**AIM OF THE EXERCISE:** Pick up the Kill Bill: Volume 2 review after its final sentence and carry it forward.

**TEXT PASSAGE:**
Originally posted 5/2/04

Kill Bill: Volume 2
Director: Quentin Tarantino
Writer: Quentin Tarantino, based on the character “The Bride” created by “Q + U”
Producer: Lawrence Bender
Stars: Uma Thurman, David Carradine, Darryl Hannah, Michael Madsen, Gordon Liu

When the credits “Based on the character ‘The Bride’ by Q+U” flash in big bold letters over the end credits of the second half of Quentin Tarantino’s spaghetti samurai splatter fest Kill Bill, one half expects a little heart with an arrow through it around the “Q+U”. Because once you look past the blood, dirt and sweat caked on The Bride (Uma Thurman) during her murderous kung-fu rampage of revenge, you realize that almost never in cinema history has an actress been shot more lovingly.

**COLLECTED DATA:**
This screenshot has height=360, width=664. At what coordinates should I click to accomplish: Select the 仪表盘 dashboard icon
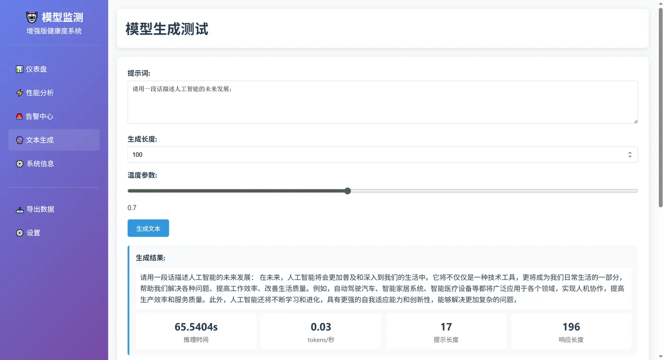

**WRITTEN ANSWER:**
Tarantino’s camera is under the direction of Robert Richardson, an Academy Award-winner in his own right most well known for realizing Oliver Stone’s crazed visuals in The Doors, JFK, Natural Born Killers, and many others. And this camera adores Uma Thurman, lavishes her, but not in the usual oily-shiny make-the-woman-look-like-a-pin-up way. Tarantino’s love is like the schoolboy who doesn’t know how to express that he likes the girl, so he puts spiders in her lunchbox. Take a second to look when you’re fully in the groove he’s laying down, when the movie’s at its best – you’ve never seen Uma look so beautiful.

This second part is better than the first, and one of the reasons why is that we finally get to see Bill (David Carradine) and learn a little more about the origin of The Bride (including her utterly fantastic real name), her training to be a member of the Deadly Viper Assassination Squad, how she got pregnant with Bill’s child and tried to leave him and his life of killing behind.

After a brief re-cap, she’s back on her mission, with three names left on her to-do list – the first two are Bill’s younger brother Budd (a rather zaftig Michael Madsen), and the one-eyed Elle Driver (Daryl Hannah), who also trained with Bill and the Bride’s teacher, 1,000 year-old master Pai Mei (Gordon Liu). She had the misfortune to insult Pai Mei – hence the eyepatch.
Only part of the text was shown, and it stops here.